So I guess the final safari photos (for this visit to Kenya) are now done, and I’m happy to share Mr. Guy’s Nairobi Nat’l Park (2) Album as a sort of last look for friends and colleagues who have been enjoying these postings. A nice sort of “final look,” if you will. Mostly African buffalo, zebras, and giraffes, but now it’s time to say good-by to the adventure of a lifetime.
There will be more safaris. No question of that. Probably not during my August visit to Kenya, as that is planned for some pretty serious and probably very intensive professional work, and there won’t be time to get away. But December is already planned, with two friends determined to share some of what Mr. Guy experienced during these past six months (and perhaps others joining us as well – we’ll see).
As for how we’ll organize our December safari, we’ve got it all worked out, and what we’re putting together makes a lot of sense. And we are, in fact, doing very little ourselves.
Having discovered that in addition to being Mr. Guy’s driver par excellence Charles Masese is also skilled as a tour guide and organizer,we are turning to him for future safari planning and guiding. And anyone else who wants to contact him, (firstname.lastname@example.org) is welcome to do so. You will find a joyful and very competent welcome to Nairobi – the man is really good at what he does and I heartily recommend Charles Masese for his work. He is in charge (my favorite words are when Charles says, “Leave it to me” – in six months I’ve never been disappointed!).
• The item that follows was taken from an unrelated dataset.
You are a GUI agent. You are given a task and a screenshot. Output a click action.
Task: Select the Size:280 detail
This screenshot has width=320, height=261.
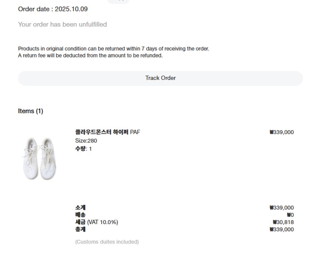coord(86,140)
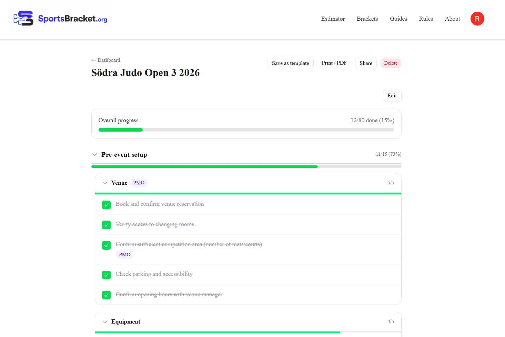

And I am already looking forward to the December safari with my friends. And to have him “taking care” of me (a phrase used in Kenya a lot) whenever I’m in Nairobi or environs, I’ve come to know Charles and experience his competence. I’m very happy to recommend him.
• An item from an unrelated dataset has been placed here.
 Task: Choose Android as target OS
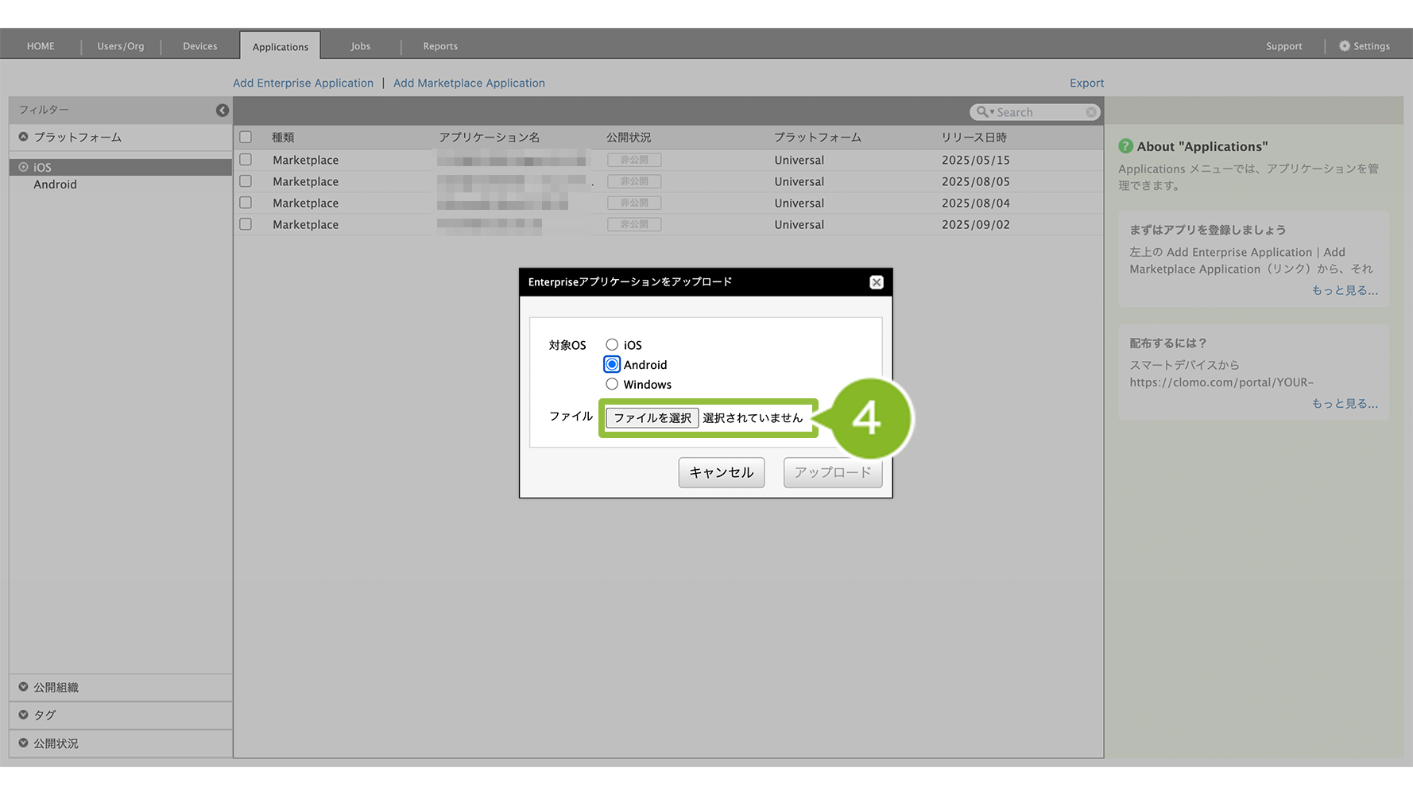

Whether during the December safaris (and there will be several, and probably none more than two nights away from Nairobi, which does seem to serve as the safari “capital” of Africa), we’ll have an “historical” sighting or not is something that cannot be predicted. As I think I’ve pointed out several times, the idea of a game drive is primarily that one has the potential to see the wildlife, but there are no guarantees. But if we can experience even some of the beauty of what I’ve enjoyed over the past six months, we (and anyone else who comes to Kenya for a safari) are going to indeed have the adventure of a lifetime. Enda Salama.